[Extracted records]
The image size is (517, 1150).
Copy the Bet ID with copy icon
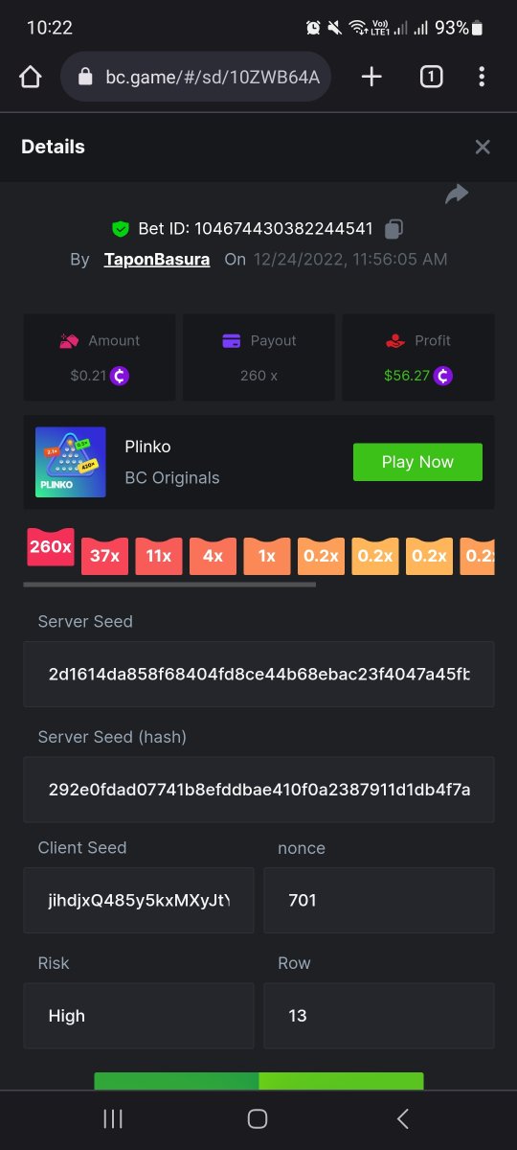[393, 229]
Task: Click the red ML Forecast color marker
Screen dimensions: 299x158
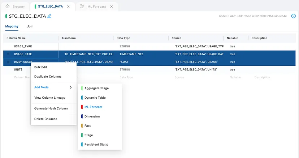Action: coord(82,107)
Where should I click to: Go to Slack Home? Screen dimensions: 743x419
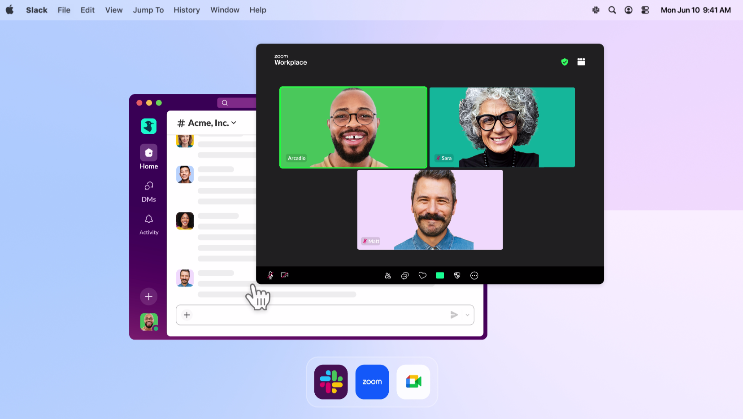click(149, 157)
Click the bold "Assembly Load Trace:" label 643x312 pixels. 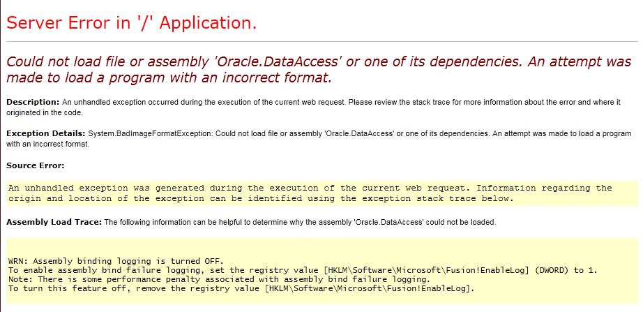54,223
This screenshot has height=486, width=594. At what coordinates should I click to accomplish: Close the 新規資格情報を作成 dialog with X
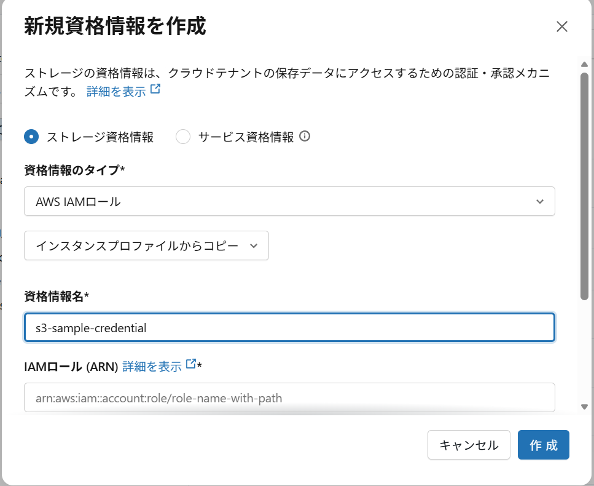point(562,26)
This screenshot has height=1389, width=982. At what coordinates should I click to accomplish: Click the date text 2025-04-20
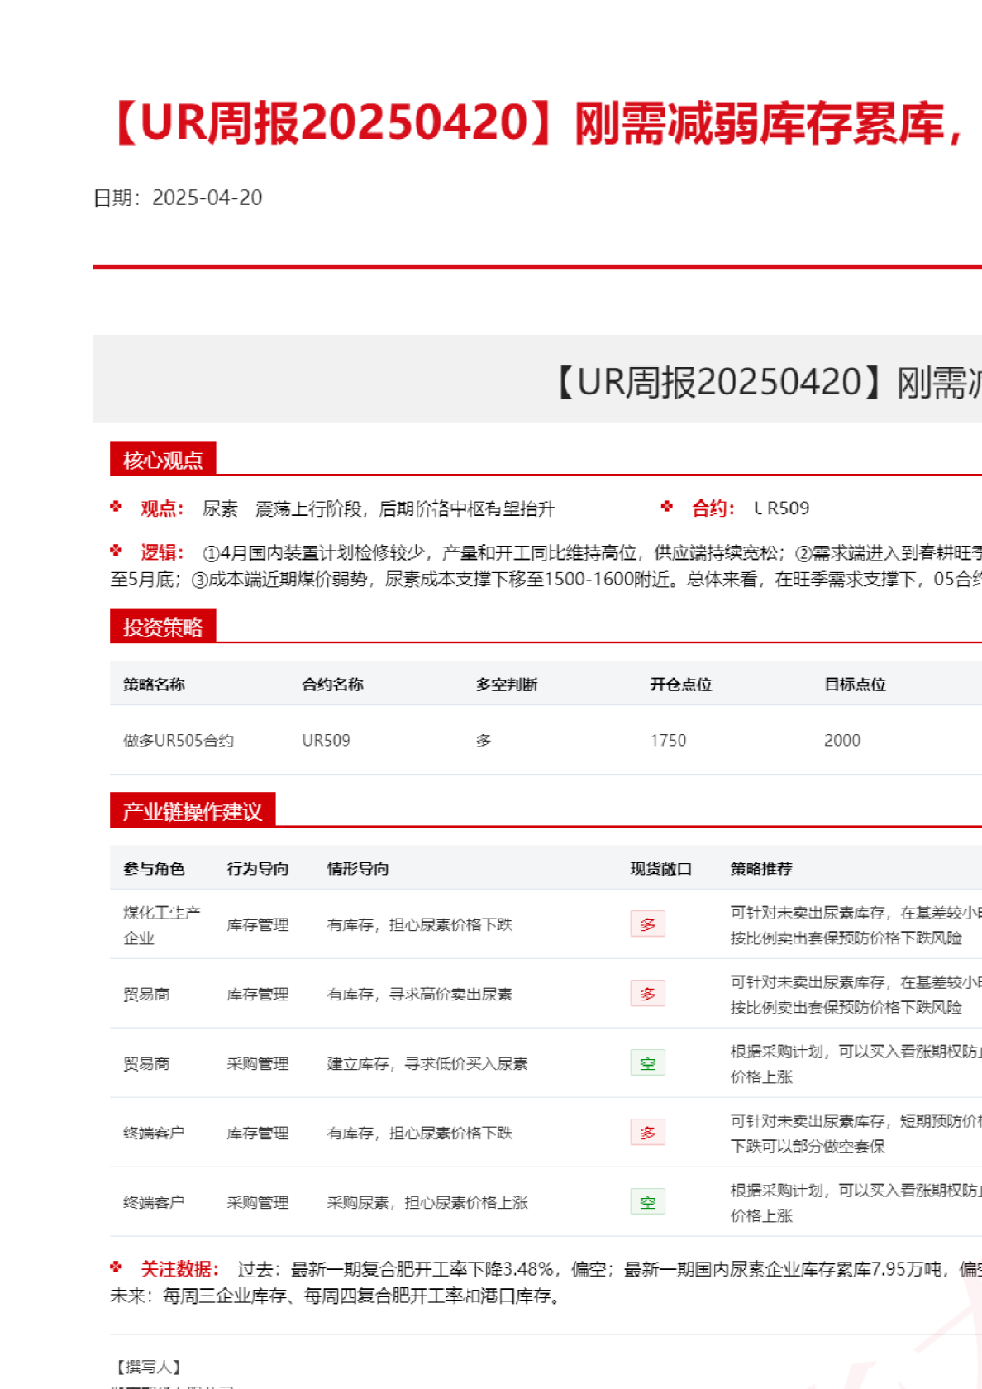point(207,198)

» Exercise description
Starting at the line that contains "This screenshot has height=486, width=594.", restate every line through the end of the records exactly as written, but leave the pictures out.

» Response
This screenshot has height=486, width=594. At what coordinates should I click to accomplish: Close the 新規資格情報を作成 dialog with X
point(562,26)
This screenshot has height=1389, width=982. At what coordinates should I click to accomplish: Click the date text 2025-04-20
point(207,198)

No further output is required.